● **TEXT**:
######

News World changes made

The parent company of The Washington Times will bolster one of the newspaper’s sister publications and suspend two others under an internal restructuring announced yesterday.

A spokeswoman for News World Communications Inc. said the company will expand and strengthen operations at Tiempos del Mundo, a weekly Spanish-language newspaper published in 15 Latin American cities as well as the District and Miami.

The company will suspend the World & I, an academically-oriented general interest magazine, after its June edition. A total of 31 staffers will be laid off from the monthly magazine in the District, which has a circulation of about 10,000. Noticias del Mundo, a Spanish-language newspaper in New York, will lay off 38 staff members.

Insight on the News, a national newsmagazine published every other week with a circulation of about 30,000, will continue operations and 17 members will be laid off from its staff in the District.

“This is really about putting the company’s resources into the publications that are doing well” to respond to changing market conditions, said Diana Banister, a company spokeswoman.

Two small groups of staff members will stay on at Insight and World & I magazines to study “various future options,” she said.

News World Communications also publishes The Washington Times, The Washington Times National Weekly Edition and owns the United Press International wire service. “This restructuring of assets, an exercise that all corporations go through from time to time, does not involve The Washington Times. We are not affected by it in any way,” said Wesley Pruden, editor in chief of The Washington Times.

“We wish our colleagues all the best. They have done remarkable work that was important to many people,” he said.

The publishing industry has not fully recovered from an “advertising crash” after the 2001 recession and the September 11 terrorist attacks, said industry analyst Mark M. Edmiston. Tobacco and automobile advertising have been particularly sluggish, he said. “It’s really a mixed bag. How much you’re hurting depends on what [sector] you’re in, but no one is feeling good,” Mr. Edmiston said.

######

● **AVAILABLE DATA**:
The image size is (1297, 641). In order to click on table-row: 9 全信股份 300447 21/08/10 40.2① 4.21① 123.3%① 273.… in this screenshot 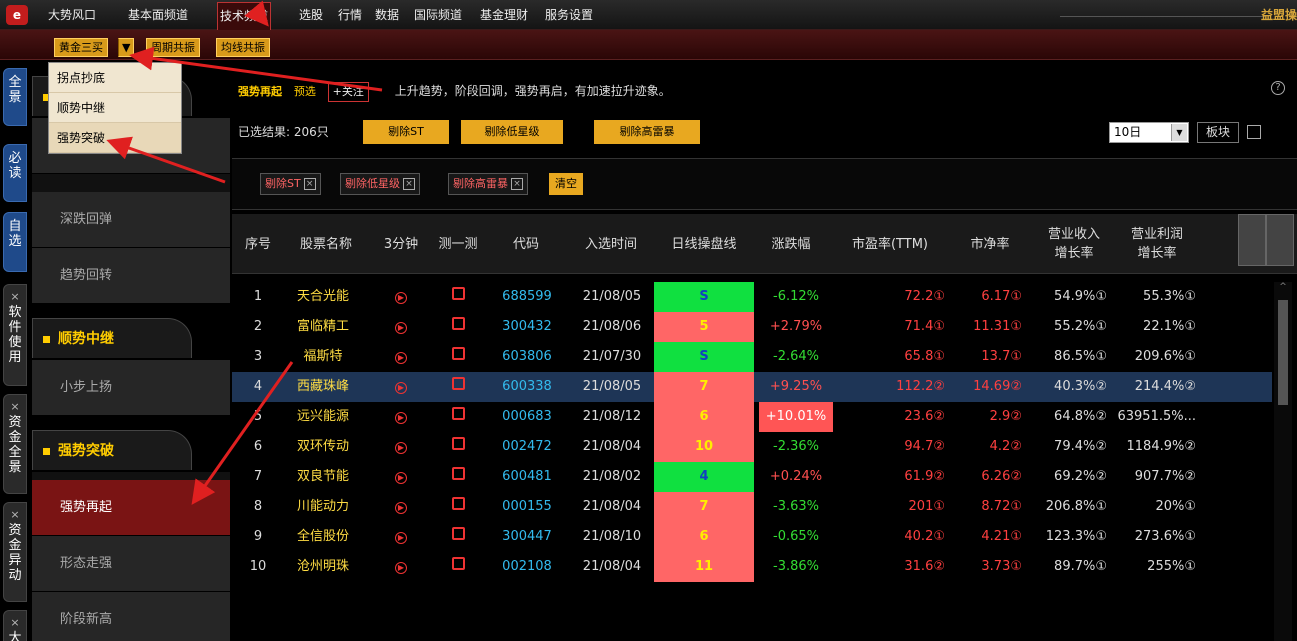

######

● **AIM OF THE TASK**:
Answer these questions using the News World article:
(a) How many staffers will be laid off from the World & I?
(b) How often is Insight on the News published?
(c) Which two kinds of advertising does Mark M. Edmiston say have been particularly sluggish?

● **SOLUTION**:
(a) 31
(b) Every other week
(c) Tobacco and automobile advertising